Recipientes de plástico descartáveis podem estar a libertar substâncias químicas perigosas para a comida para levar, o que poderá aumentar o risco de doença cardiovascular.
Em experiências com ratos, investigadores na China encontraram indícios de que beber água exposta aos vários aditivos químicos que se libertam de embalagens de plástico aquecidas provoca alterações no organismo, começando por mudanças nas bactérias intestinais.
O que o estudo em ratos observou no coração
Roedores que ingeriram este cocktail de contaminantes do plástico durante apenas três meses apresentaram fibras rompidas ou desalinhadas, infiltração de células inflamatórias e inchaço das mitocôndrias no tecido cardíaco. Também foi observada hemorragia entre as células do miocárdio, assinalada pelos pentagramas negros na imagem referida pelos autores.
Não se sabe se o mesmo acontece no corpo humano, mas os resultados sugerem que recipientes de plástico aquecidos poderão não ser um meio seguro para transportar alimentos.
Enquanto se aguarda por mais investigação, os autores do estudo, da Ningxia Medical University, na China, defendem: "É essencial evitar usar recipientes de plástico para alimentos a altas temperaturas".
Por que motivo os investigadores avançaram com estas experiências
Os testes em ratos foram motivados por um inquérito a 3,179 idosos na China. Quem indicou maior exposição ao plástico num questionário tinha maior probabilidade de sofrer de insuficiência cardíaca congestiva.
Entretanto, outros trabalhos recentes e preocupantes detetaram microplásticos a acumularem-se em coágulos sanguíneos no cérebro, no coração e nas pernas de humanos. Perante isto, a epidemiologista Yueping Wu e colegas decidiram aprofundar os possíveis efeitos cardiovasculares.
Como foram obtidos os lixiviados de recipientes de plástico
Ao longo de três meses, a equipa deu a 24 roedores água com substâncias libertadas por recipientes de plástico quando aquecidos com água da torneira a ferver. Entre os compostos referidos contam-se BPA, ftalatos e vários plastificantes. Estes “lixiviados” foram produzidos deixando recipientes de plástico em água quente da torneira durante 1, 5 e 15 minutos.
No final, os roedores que beberam a água contaminada apresentaram um microambiente intestinal alterado, em comparação com os oito roedores do grupo de controlo que não foram expostos.
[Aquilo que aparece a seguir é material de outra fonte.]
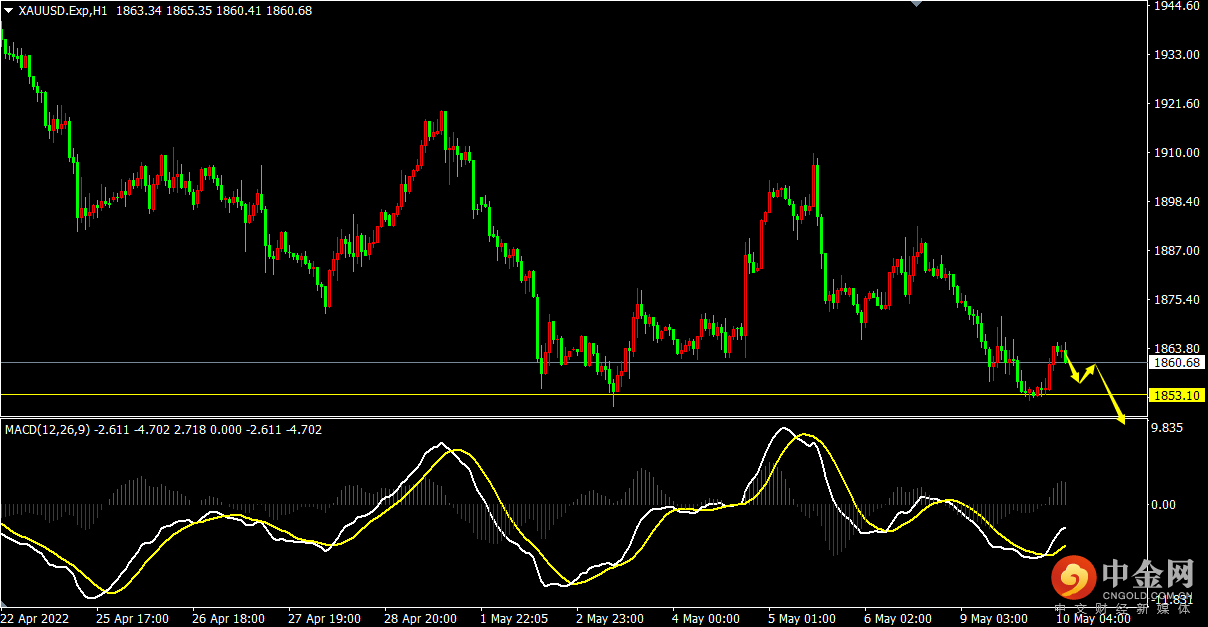Click the 中金网 watermark text
This screenshot has height=627, width=1208.
coord(1148,575)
O microbioma intestinal mudou de forma significativa após o contacto com o plástico e os seus químicos, incluindo alterações na flora associada à inflamação.
O sangue destes animais também revelou um aumento de mensageiros imunológicos inflamatórios, considerados fatores de risco para doença cardiovascular.
"Estas alterações poderão estar ligadas ao facto de os lixiviados de produtos de plástico perturbarem a microbiota e os fatores inflamatórios, o que depois desencadeia inflamação e lesão do miocárdio", explicam os autores.
Microplásticos, calor e risco cardiovascular: sinais preocupantes
O calor facilita a degradação do plástico, mas até a água engarrafada - que costuma ser mantida à temperatura ambiente ou mais fria - parece conter microplásticos.
Estudos recentes mostraram ainda que aquecer recipientes de plástico para alimentos no micro-ondas pode libertar microplásticos e nanoplásticos para a refeição, mesmo quando os recipientes afirmam ser adequados para micro-ondas. Bastam apenas três minutos para libertar milhares de milhões de partículas minúsculas de plástico.
Continua por esclarecer quantas dessas partículas são absorvidas pelo organismo quando ingeridas. Também não se sabe durante quanto tempo estes fragmentos permanecem no corpo.
Algumas investigações em doentes humanos com artérias obstruídas encontraram pequenos fragmentos de plástico acumulados em mais de 50 por cento das placas. Ao longo de cerca de 34 meses após a cirurgia, quem tinha plásticos nas artérias apresentava um risco 4,5 vezes maior de sofrer um ataque cardíaco, um AVC ou morrer, em comparação com quem não tinha plástico detetado.
Quando o corpo é exposto a contaminantes do plástico, os investigadores suspeitam que os aditivos podem diminuir a atividade de enzimas antioxidantes e desencadear a resposta inflamatória do organismo, aumentando a vulnerabilidade a danos cardiovasculares.
Os potenciais efeitos da poluição por plástico na saúde só agora começam a tornar-se mais claros, mas a acumulação de evidência não é particularmente encorajadora.
Num estudo publicado no ano passado, cientistas descobriram que, quando as pessoas colocam talheres descartáveis de plástico quente na boca, a diversidade da microbiota intestinal diminui.
Da próxima vez que encomendar comida para levar, poderá querer ter em conta a temperatura dos alimentos e o material da embalagem em que chegam.
O estudo foi publicado na revista Ecotoxicology and Environmental Safety.